大学ラクロス

昨年の関東ラクロス女王・慶大 明大に惨敗、FINAL4進出に暗雲たれこめる

第2Q、慶大のルーキー平井がフリーショットを決める

関東学生ラクロスリーグ戦女子1部Aブロック

8月31日@東京・駒沢オリンピック公園
慶応義塾大(1勝1敗1分け)1-8 明治大(3勝)

昨年は全勝で関東制覇を成しとげた慶大が苦しんでいる。1勝1分けで迎えた第3戦、1部Aブロック単独首位に立つ明大との対戦は、1-8の惨敗に終わった。

力の差を見せつけられた一戦

「試合に入る前からディフェンスの時間が長くなるのは予測できてました」。慶大のDFリーダー平井淑恵(4年、慶應女子)が話したように、明大に対して劣勢を覚悟して臨んだ。予想通り試合開始から明大の猛攻が始まった。第1クオーター(Q)3分、素早いパス回しから早くも先制点を奪われる。その後も明大のポゼッションは続き、8分にはもう1点。
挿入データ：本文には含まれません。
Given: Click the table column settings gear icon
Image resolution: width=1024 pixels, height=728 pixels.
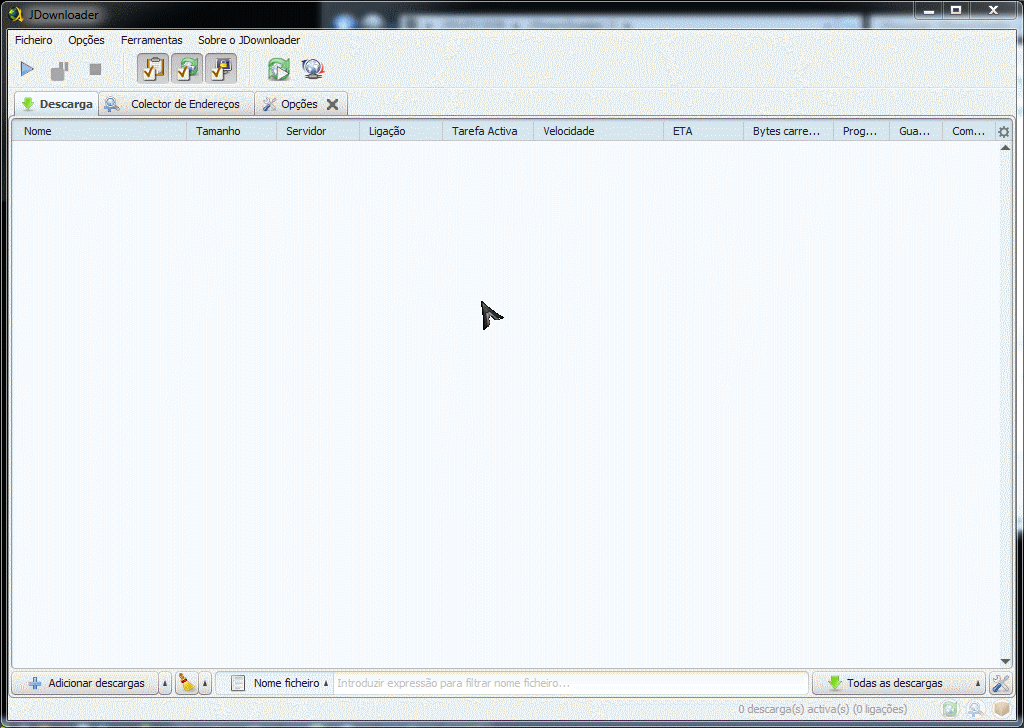Looking at the screenshot, I should tap(1003, 132).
第1Qは苦しい時間帯が続いた。

それでも第2Qの7分、前回の試合から堂々のスタメン入りを果たしている期待のルーキー平井友香子(同志社)がフリーショットを決めた。平井のリーグ戦初得点にチーム全体が盛り上がった。しかし、その後の攻めは不発に終わり、波に乗れない。その間に2点を奪われ、1-4で試合を折り返した。
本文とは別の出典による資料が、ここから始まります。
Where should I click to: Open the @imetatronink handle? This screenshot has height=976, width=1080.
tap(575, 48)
華やかな演出でのハーフタイムショーが終わり、いよいよ3Qへ。開始40秒で1on1からのショットを決められ、出鼻をくじかれた。その後も明大の勢いは止まらず、追加点を重ねられてしまった。決定力に欠ける慶大は歯がゆい時間帯が延々続き、後半は得点できずに試合終了の瞬間を迎えた。明大に現在の力の差を見せつけられた一戦だった。

慶大にとってチーム力の差を見せつけられた試合だった

大量得点での勝ちを重ねるしかない

「ATの得点力がない」。試合後、慶大主将の荒井理沙(4年、慶應女子)は5月の早慶戦でも出た課題を改めて口にした。1-8と差をつけられた試合だったが、慶大にまったくチャンスがないわけではなかった。明大の攻撃が続く中でも、速攻につなげられるシーンは何度かあった。しかし、相手ゴール付近での連携ミスに、攻め急いで相手に読まれるなど、あと一歩のところで得点を逃しているように見えた。
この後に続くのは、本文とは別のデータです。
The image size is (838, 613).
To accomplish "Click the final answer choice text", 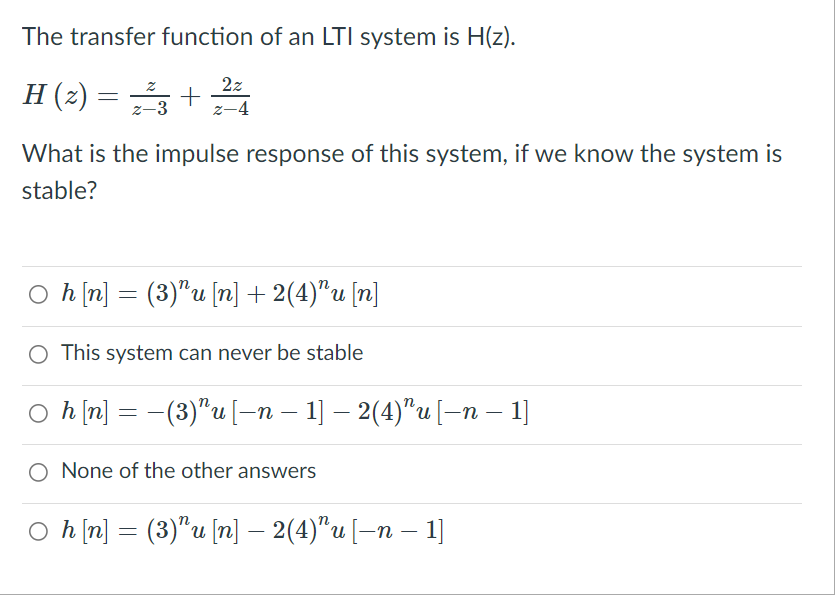I will point(250,530).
明大がAブロックの単独首位を走るいま、慶大はFINAL4進出のもうひと枠を狙うしかない。しかも現在4位の慶大に残された道は大量得点での勝利を重ねることだけ。チームで決定力を詰め直す必要がある。もうあとはない。危機的状況に陥ったいまこそ、2019年のチームの真価が問われる。